### Instructions for the task
Rewrite all the records with "GUI agent" replaced by "interface agent" and every other line unchanged. Leave the pictures out of your answer.

### Information supplied
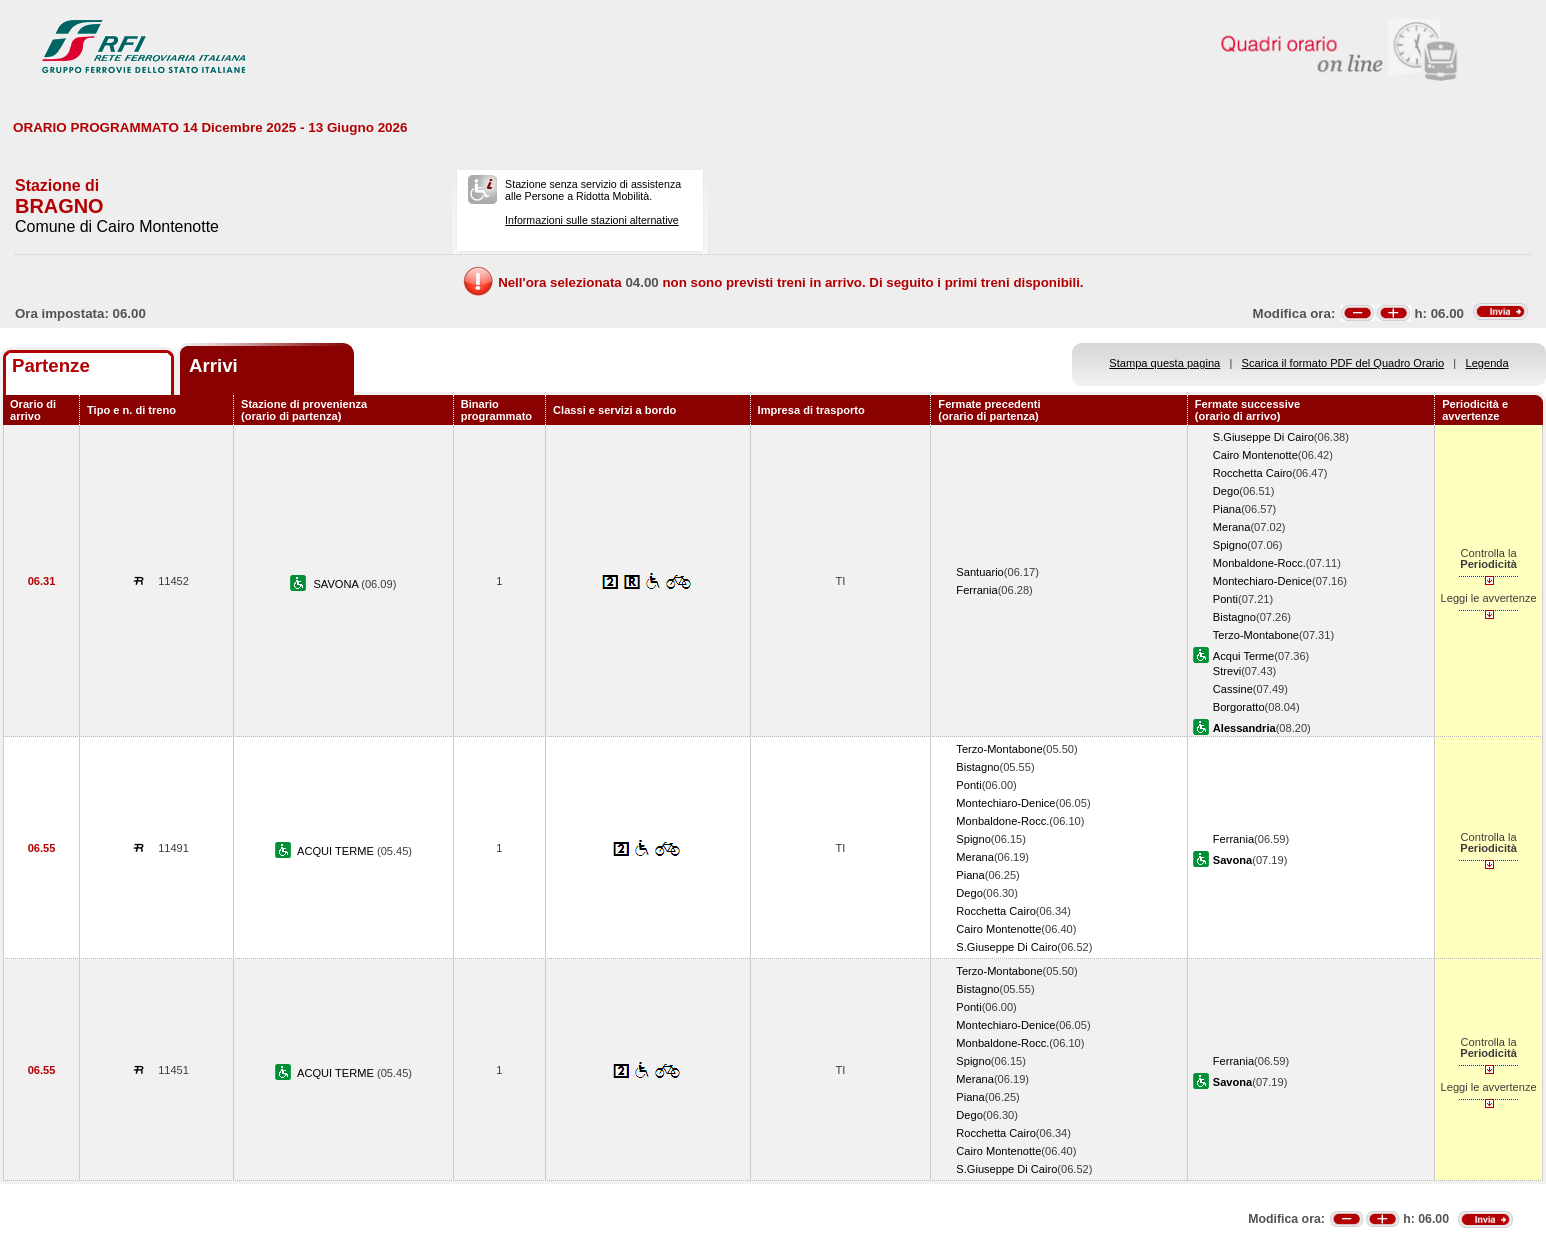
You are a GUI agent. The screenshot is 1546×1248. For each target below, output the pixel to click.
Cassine (1233, 689)
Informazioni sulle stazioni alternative (592, 220)
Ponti (1225, 599)
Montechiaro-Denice (1262, 581)
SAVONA (337, 584)
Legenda (1487, 363)
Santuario (979, 572)
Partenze (51, 365)
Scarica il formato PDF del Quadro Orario (1343, 363)
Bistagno (1234, 617)
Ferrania (976, 590)
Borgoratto (1239, 707)
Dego (1226, 491)
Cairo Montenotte (1255, 455)
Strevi (1227, 671)
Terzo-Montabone (1256, 635)
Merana (1232, 527)
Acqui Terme (1243, 656)
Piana (1227, 509)
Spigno (1230, 545)
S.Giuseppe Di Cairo (1263, 437)
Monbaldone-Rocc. (1259, 563)
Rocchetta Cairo (1252, 473)
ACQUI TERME (337, 851)
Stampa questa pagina (1164, 363)
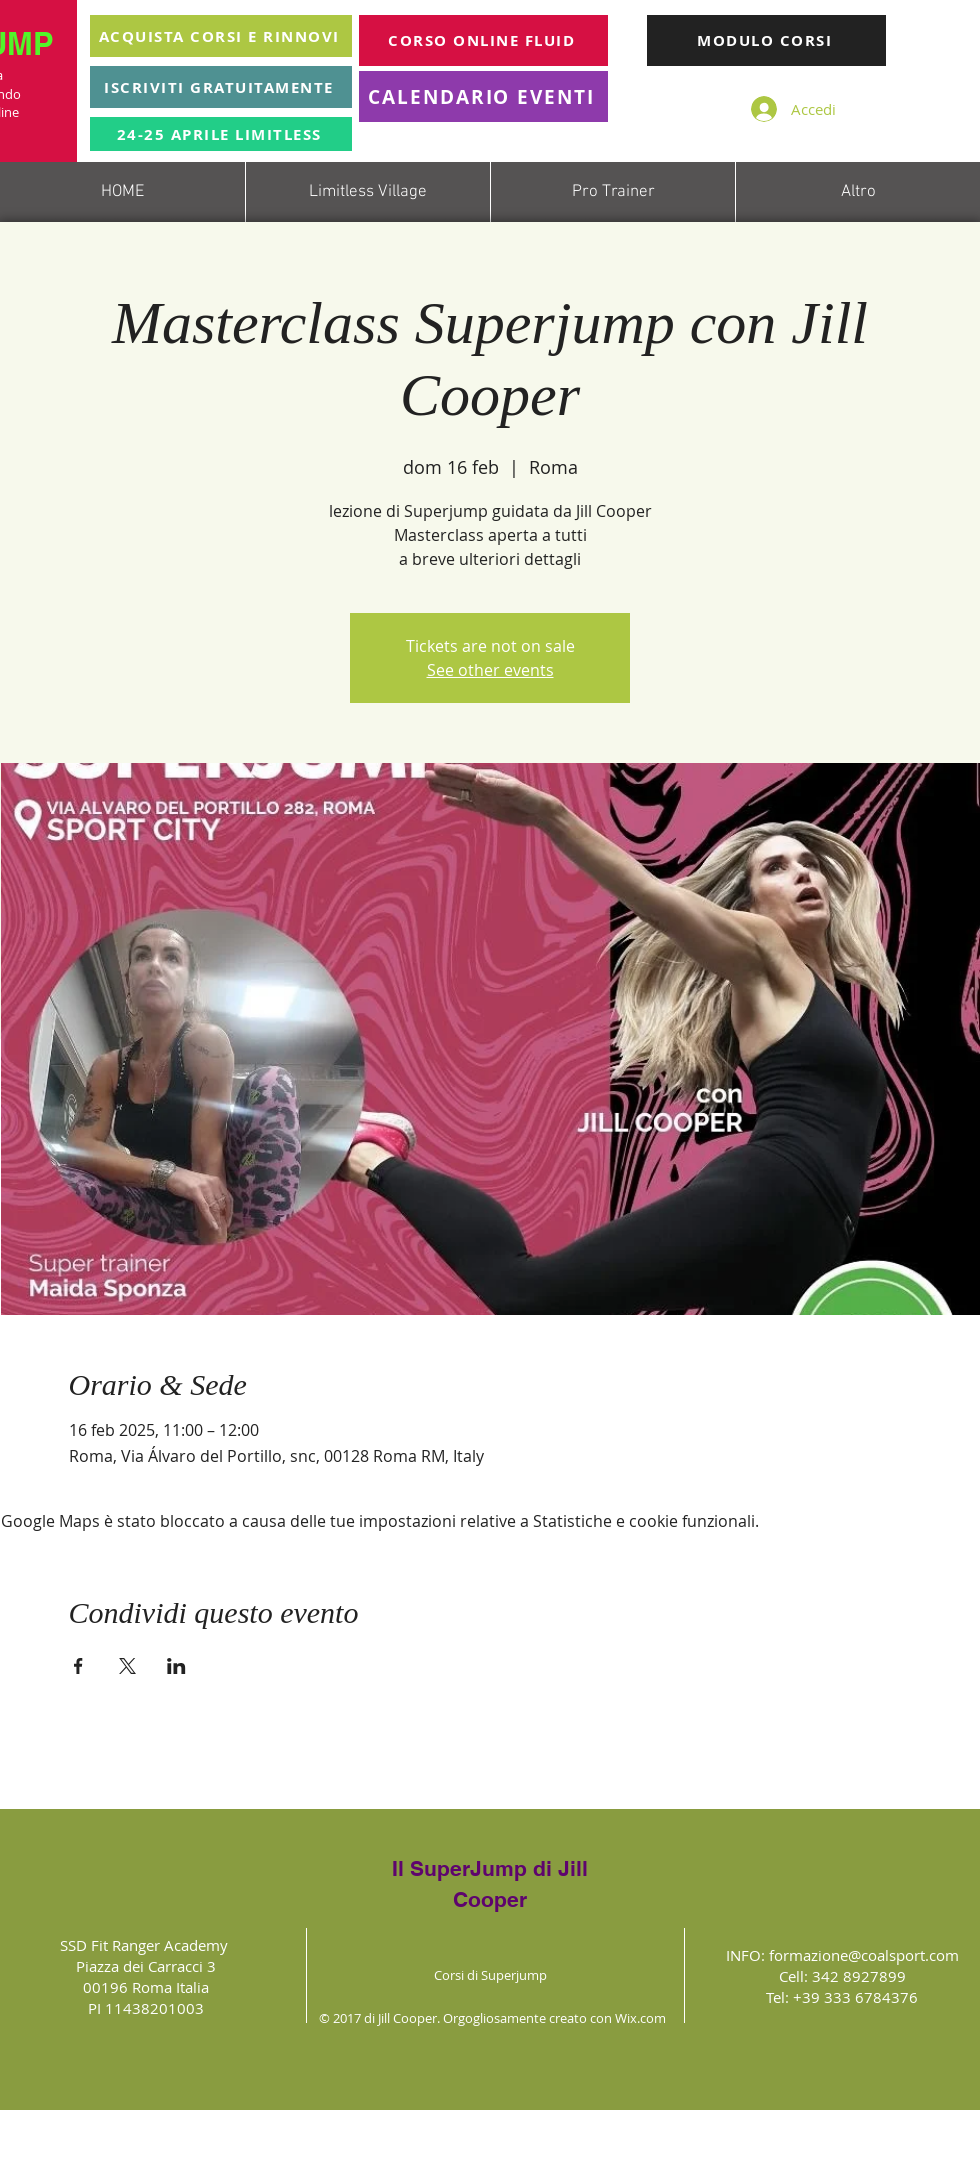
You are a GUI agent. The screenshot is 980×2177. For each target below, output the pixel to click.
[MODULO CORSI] (766, 40)
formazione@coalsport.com (864, 1955)
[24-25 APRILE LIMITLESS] (221, 134)
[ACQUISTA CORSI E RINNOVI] (221, 36)
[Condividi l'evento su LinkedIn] (176, 1666)
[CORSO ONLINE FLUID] (483, 40)
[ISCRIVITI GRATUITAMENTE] (221, 87)
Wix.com (640, 2018)
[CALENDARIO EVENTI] (483, 96)
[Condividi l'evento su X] (127, 1666)
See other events (490, 670)
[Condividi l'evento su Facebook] (78, 1666)
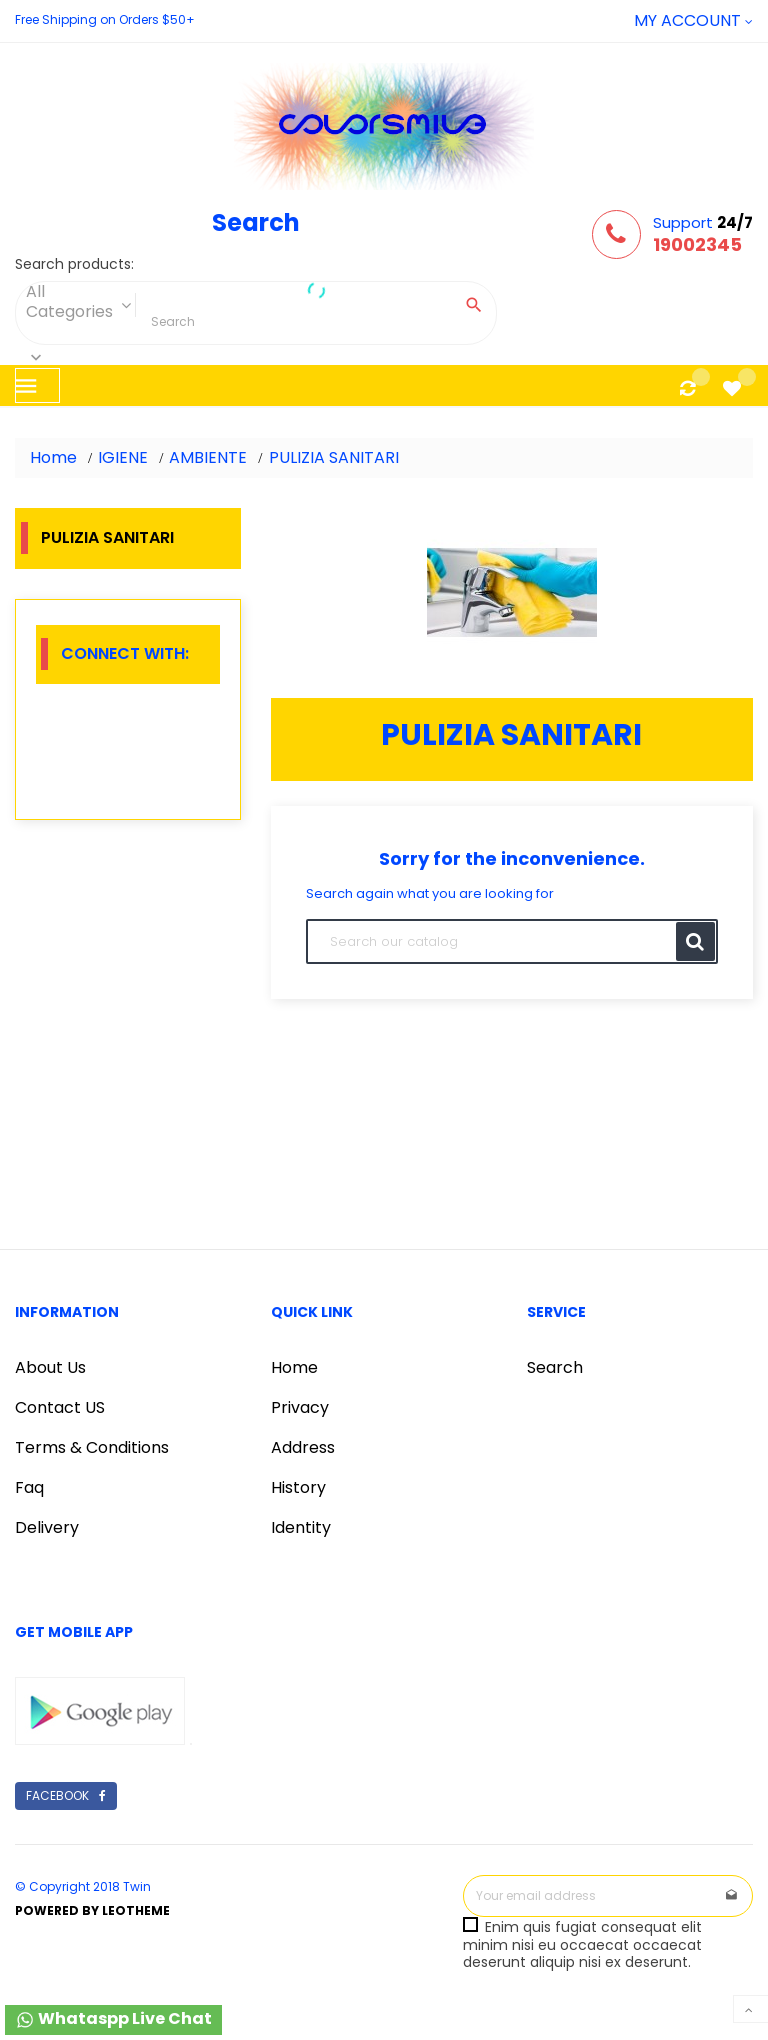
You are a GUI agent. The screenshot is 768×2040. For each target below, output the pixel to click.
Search (555, 1367)
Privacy (300, 1407)
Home (294, 1367)
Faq (29, 1487)
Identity (301, 1527)
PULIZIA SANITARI (107, 537)
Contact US (60, 1407)
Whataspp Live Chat (113, 2018)
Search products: (74, 265)
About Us (50, 1367)
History (298, 1487)
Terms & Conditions (92, 1447)
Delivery (47, 1527)
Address (303, 1447)
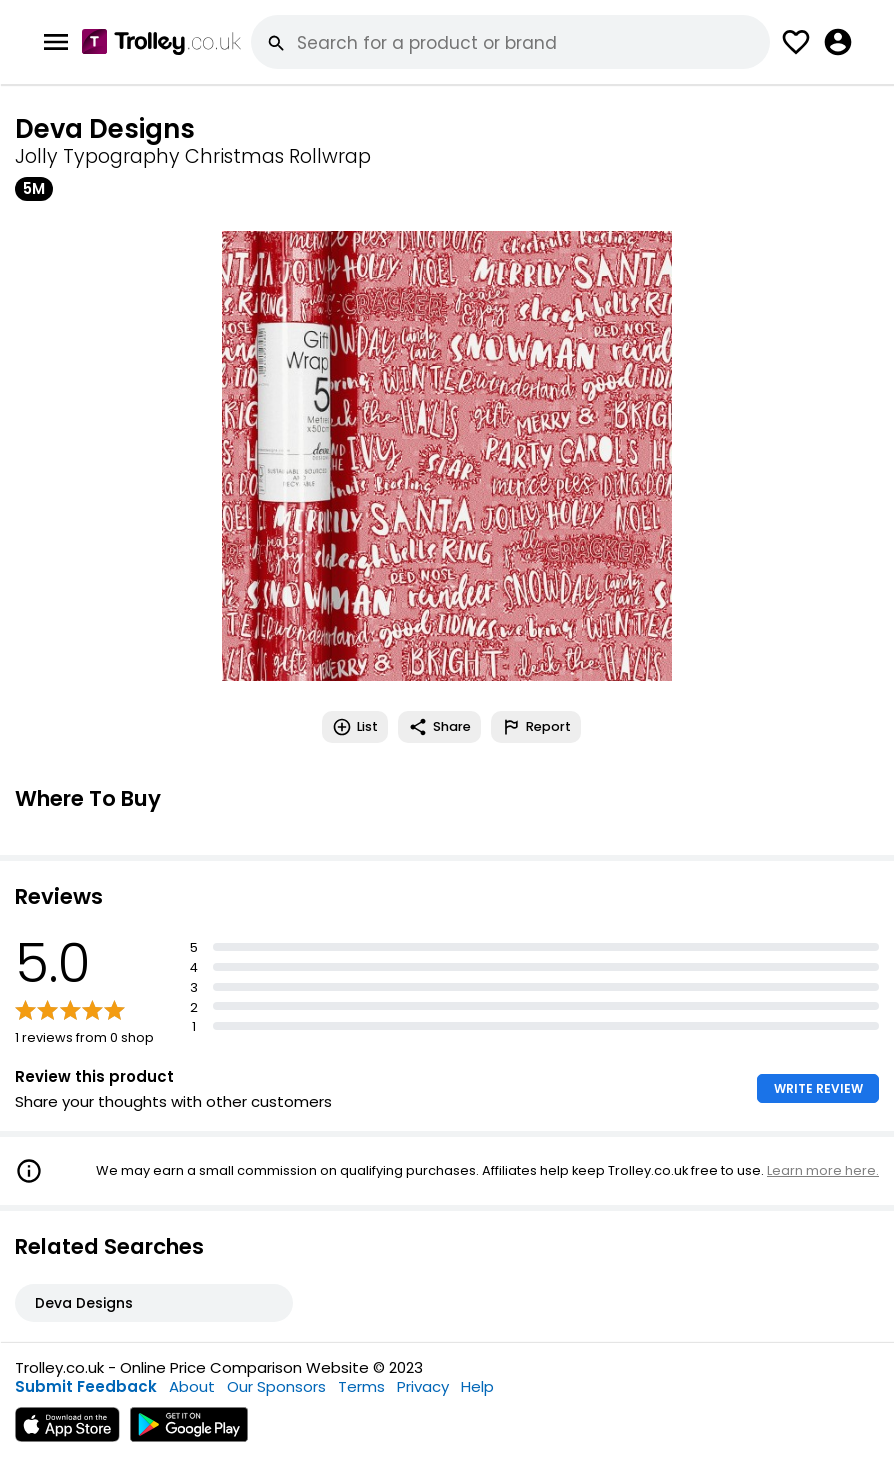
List (355, 727)
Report (536, 727)
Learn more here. (823, 1170)
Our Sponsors (276, 1386)
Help (477, 1386)
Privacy (423, 1386)
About (192, 1386)
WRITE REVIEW (818, 1088)
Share (439, 727)
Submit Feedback (86, 1386)
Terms (361, 1386)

### Written solution
You are a interface agent. The screenshot is 1546×1248. For each target below, output the pixel to click.
Cassine (1233, 689)
Informazioni sulle stazioni alternative (592, 220)
Ponti (1225, 599)
Montechiaro-Denice (1262, 581)
SAVONA (337, 584)
Legenda (1487, 363)
Santuario (979, 572)
Partenze (51, 365)
Scarica il formato PDF del Quadro Orario (1343, 363)
Bistagno (1234, 617)
Ferrania (976, 590)
Borgoratto (1239, 707)
Dego (1226, 491)
Cairo Montenotte (1255, 455)
Strevi (1227, 671)
Terzo-Montabone (1256, 635)
Merana (1232, 527)
Acqui Terme (1243, 656)
Piana (1227, 509)
Spigno (1230, 545)
S.Giuseppe Di Cairo (1263, 437)
Monbaldone-Rocc. (1259, 563)
Rocchetta Cairo (1252, 473)
ACQUI TERME (337, 851)
Stampa questa pagina (1164, 363)
You are a interface agent. The screenshot is 980×2177. For each target below, output the pixel to click.
[MODULO CORSI] (766, 40)
formazione@coalsport.com (864, 1955)
[24-25 APRILE LIMITLESS] (221, 134)
[ACQUISTA CORSI E RINNOVI] (221, 36)
[Condividi l'evento su LinkedIn] (176, 1666)
[CORSO ONLINE FLUID] (483, 40)
[ISCRIVITI GRATUITAMENTE] (221, 87)
Wix.com (640, 2018)
[CALENDARIO EVENTI] (483, 96)
[Condividi l'evento su X] (127, 1666)
See other events (490, 670)
[Condividi l'evento su Facebook] (78, 1666)
You are a interface agent. The screenshot is 768×2040. For each target below, output the pixel to click.
Search (555, 1367)
Privacy (300, 1407)
Home (294, 1367)
Faq (29, 1487)
Identity (301, 1527)
PULIZIA SANITARI (107, 537)
Contact US (60, 1407)
Whataspp Live Chat (113, 2018)
Search products: (74, 265)
About Us (50, 1367)
History (298, 1487)
Terms & Conditions (92, 1447)
Delivery (47, 1527)
Address (303, 1447)
List (355, 727)
Report (536, 727)
Learn more here. (823, 1170)
Our Sponsors (276, 1386)
Help (477, 1386)
Privacy (423, 1386)
About (192, 1386)
WRITE REVIEW (818, 1088)
Share (439, 727)
Submit Feedback (86, 1386)
Terms (361, 1386)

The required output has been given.